--- Problem description ---
Print the line containing "You are a computer-use" and all lines after it to the end of the records below, exactly as written. No pictures.

::::

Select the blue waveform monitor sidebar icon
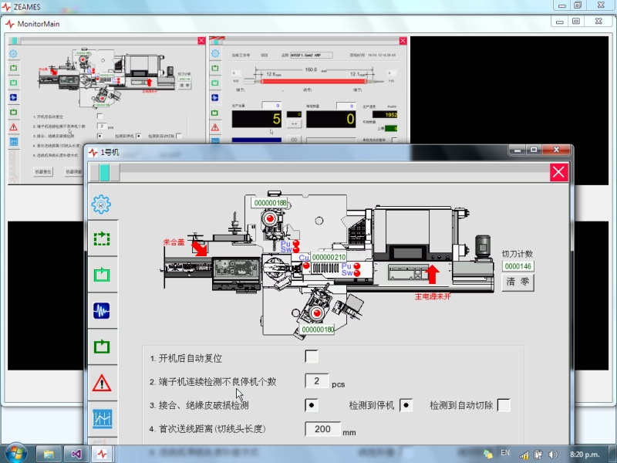point(101,310)
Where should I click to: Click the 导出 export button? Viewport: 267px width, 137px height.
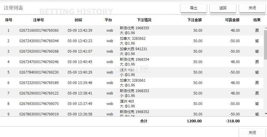click(x=193, y=8)
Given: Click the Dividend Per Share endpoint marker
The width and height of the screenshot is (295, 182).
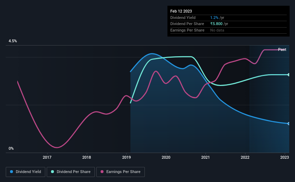Looking at the screenshot, I should 289,75.
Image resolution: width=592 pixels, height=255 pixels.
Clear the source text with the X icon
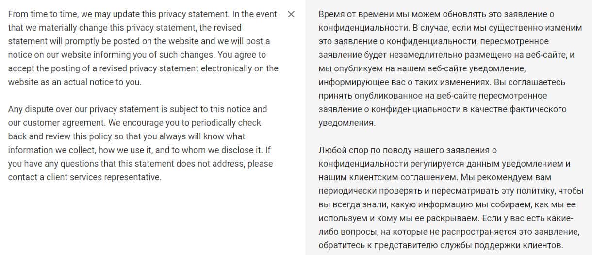[291, 14]
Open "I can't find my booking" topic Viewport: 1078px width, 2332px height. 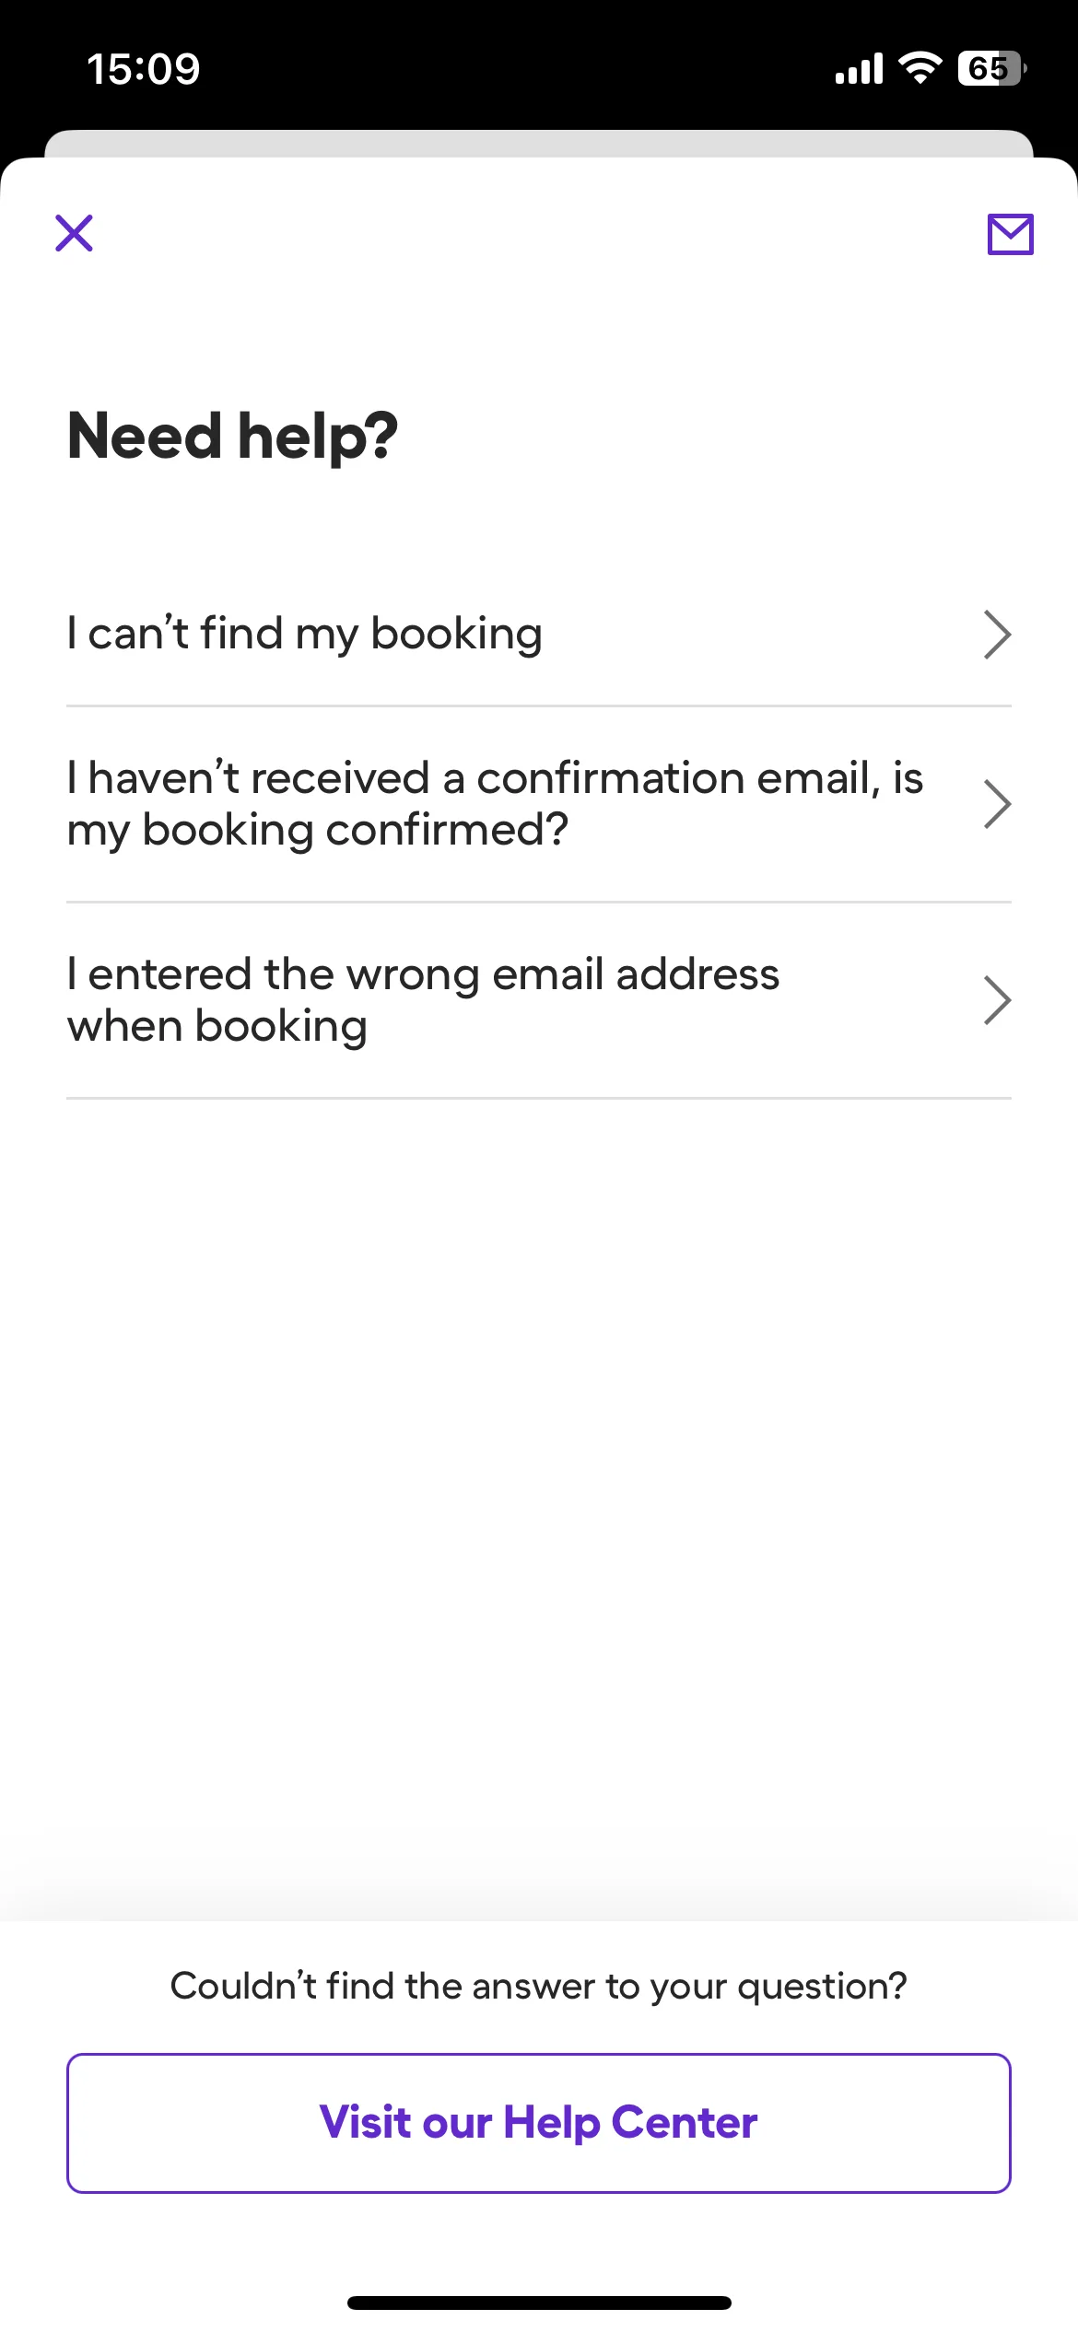[305, 634]

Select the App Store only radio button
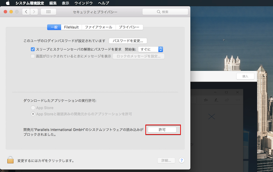coord(33,108)
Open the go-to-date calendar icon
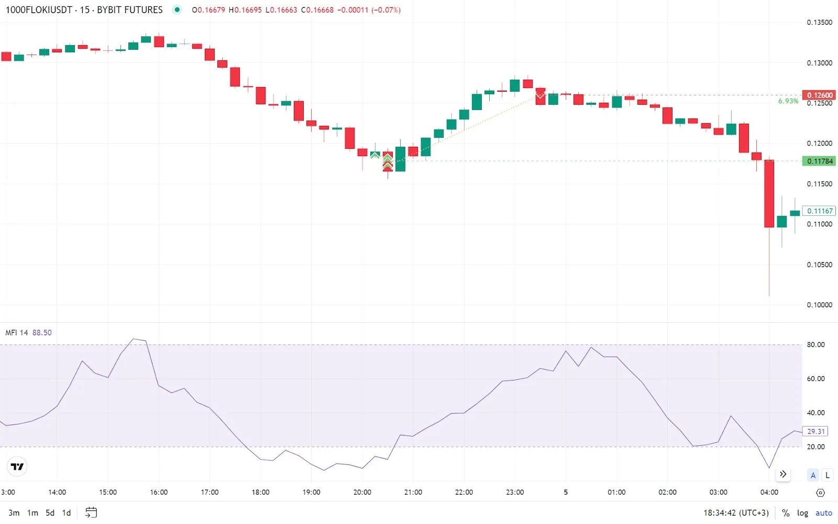This screenshot has height=524, width=838. point(91,512)
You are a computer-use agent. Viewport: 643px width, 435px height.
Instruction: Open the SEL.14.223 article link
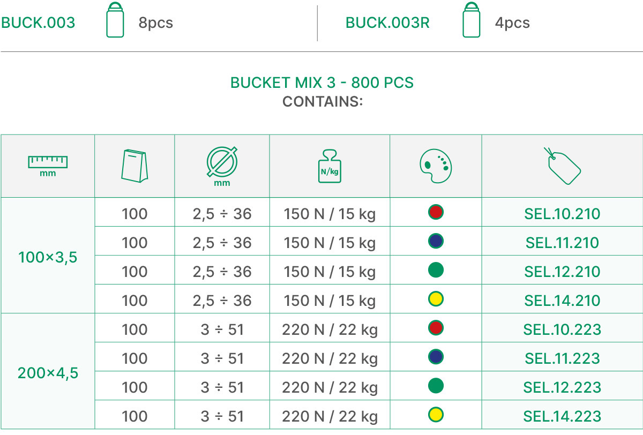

::::

--- Task solution ---
You are a computer-use agent. Viewport: 643px width, 435px height.
Instruction: Open the SEL.14.223 article link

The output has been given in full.